Statistical Sampling says:

<<

Says nothing about the physics of the problem. You just claimed to know what temperature is. Temperature is an intensive property in thermodynamics. You can’t average intensive properties. The definition of temperature you were referring to doesn’t use thermometers. So make up your mind. Are we averaging kinetic energy, or using thermometers? Notice that thermodynamic temperature must equal kinetic temperature at equilibrium. When was that atmosphere last in equilibrium?

Jim

“Wrong Masterson.You seem to think that “temperature” is what a thermometer measures. It is not. Temperature is the average kinetic energy of the substance being measured. Since the atmosphere has a finite number of particles. the temperature of the atmosphere would be sum of all the kinetic energy of each particle in the atmosphere divided by the number of atmospheric particles.”If you define “temperature” to mean “average kinetic energy of the substance being measured”, then temperature is exactly the same as “average kinetic energy of the substance being measured”, and so “temperature” (defined as such) is exactly what the thermometer measures. Merely substituting the definition of “temperature” in place of the definition does not change what the thermometer measures — you have just stated what the thermometer measures in a different way (multiple words of a definition, as opposed to one word that the definition explains).

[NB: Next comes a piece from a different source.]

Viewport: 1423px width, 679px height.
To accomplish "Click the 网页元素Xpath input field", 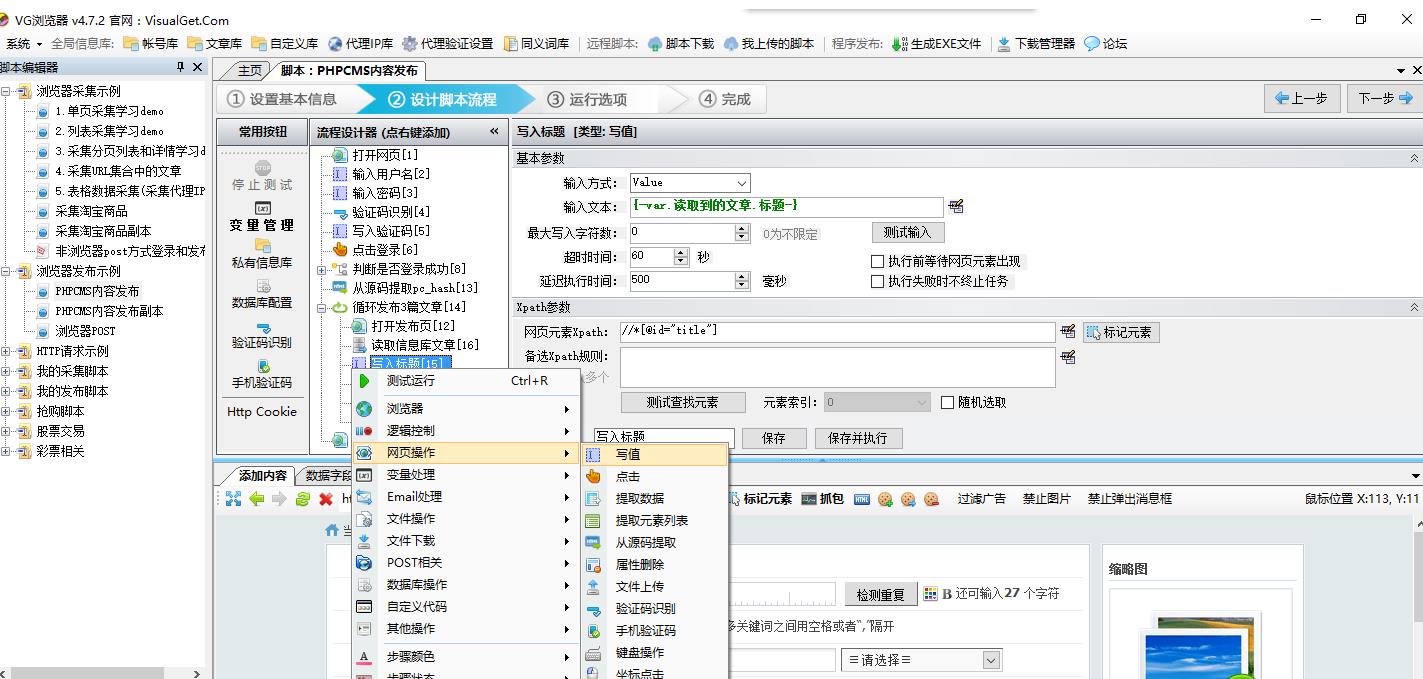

Reducing the word to its definition and focusing on molecules instead of average kinetic energy changes nothing. The average kinetic energy of a collection of molecules does NOT exist anywhere. There is NO planet existing where this average kinetic energy has any physical meaning. Compare this average kinetic energy to any selected REAL position on Earth, and you will find a difference that is ALWAYS NOT that average. Sometimes it will be exceedingly higher than this average, sometimes it will be exceedingly lower than this average. There is NO physical place in reality, however, where such an average exists — it is a mathematical fantasy that tells you nothing meaningful about any particular REAL point that went into its fabrication.

…

“Because of this argument, a quantity called the “global average temperature” exists.”“This argument” does NOT give any further cause to establish any reality to the quantity called “global average temperature”. Yes, of course, the QUANTITY called “global average temperature” exists, but the QUANTITY says nothing meaningful about any real thing in the world. Too many different circumstances exist where temperatures/average-kinetic-energies are measured to say that these different measures are representing the same controlling factors of physical reality.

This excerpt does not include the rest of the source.